-- Start of EXTRACT --

Or in other words, would it be acceptable to ignore the other variables in the path model and plot the interaction just like in a normal/simple regression analysis?
 Bengt O. Muthen posted on Wednesday, January 13, 2016 - 12:17 pm
Check our Mediation page on our website and the description of ex 318 plotting.
 Sofie Wouters posted on Thursday, January 14, 2016 - 7:29 am
I may be wrong but isn't the example about a model with only one dependent variable? I was wondering about plotting interactions in a model with more than one dependent variable? In such a model, do you plot an interaction on a specific DV like you do in this example thus ignoring the other DVs in the plot?
 Bengt O. Muthen posted on Thursday, January 14, 2016 - 6:11 pm
Yes, you do one DV at a time.
 Sofie Wouters posted on Tuesday, January 19, 2016 - 3:18 am
OK, thanks a lot!
 Rebecca Lazarides posted on Wednesday, July 27, 2016 - 3:32 am
Dear Drs Muthen,

according to the instructions on your website, I use the syntax below to plot a latent interaction.

However, I get the following error message:

*** ERROR in MODEL CONSTRAINT command
A parameter label or the constant 0 must appear on the left-hand side
of a MODEL CONSTRAINT statement. Problem with the following:
HIGHF2) =

Here is the syntax:

Model Constraint:

NEW (lowf2 highf2);
PLOT (lowf2 highf2);
LOOP (f1, -3, 3, 0.1);
lowf2 = (b1+b3*(-1))*f1+b2*(-1);
highf2 = (b1+b3*(+1))*f1+b2*(+1);

It seems that Mplus (version 6) does have problems with PLOT (lowf2 highf2) but I am not sure what exctly the problem is.

Thanks for your help!
 Linda K. Muthen posted on Wednesday, July 27, 2016 - 6:27 am
The LOOP and PLOT options were not available in Version 6.
 Kim Betts posted on Thursday, October 05, 2017 - 5:00 am
Hi,

I have run a latent variable interaction by which the two IV's are latent while the DV is observed continuous.

I have followed the code in the FAQ regarding implementing and graphing interactions, and the coefficients are as expected.

However, I don't understand why the y-axis of my loop plot ranges from -19 to 19 when my observed outcome ranges from 1 to 100?

-- End of EXTRACT --
-- Start of PROVIDED MATERIAL --

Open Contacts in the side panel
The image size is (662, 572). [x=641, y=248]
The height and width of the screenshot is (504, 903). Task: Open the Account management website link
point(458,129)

-- End of PROVIDED MATERIAL --

### REQUIRED WORK
- a) In the forum thread on plotting interactions, answer each question briefly:
(i) Which version of Mplus did Rebecca Lazarides use?
(ii) In a model with more than one dependent variable, how many DVs does Bengt O. Muthen say to plot at a time?
(iii) What range does Kim Betts give for the observed outcome?
- b) Carry on the forum thread on plotting interactions from the point where it ends.

### ANSWERS FOR THE EXERCISE
- a)
(i) Version 6
(ii) One DV at a time
(iii) From 1 to 100

- b)
Also, Mplus estimates the correlation between my two predictors by default. Is that normal, I wouldn't have expected that estimate to be part of my output? What would be the consequence of setting this correlation to 0?

Thank you.

Kim.
 Bengt O. Muthen posted on Friday, October 06, 2017 - 11:41 am
Please send your output and plot to Support along with your license number.
 Peter Hegel posted on Sunday, November 05, 2017 - 2:56 pm
Hello Drs. Muthen and Muthen,

Loop plot Q: simple moderator relationship, severity moderating relationship between IV (bullying) and DV (turnover). Problem: the IV and DV should be positively correlated, but loop plot output shows a negative relationship between the Y axis and the X axis ("XVAL")for all 3 levels of my moderator.

1. am I misinterpreting the plot?
2. Is the unnamed Y axis my DV, and is "XVAL" my IV?
3. is there some error in my code?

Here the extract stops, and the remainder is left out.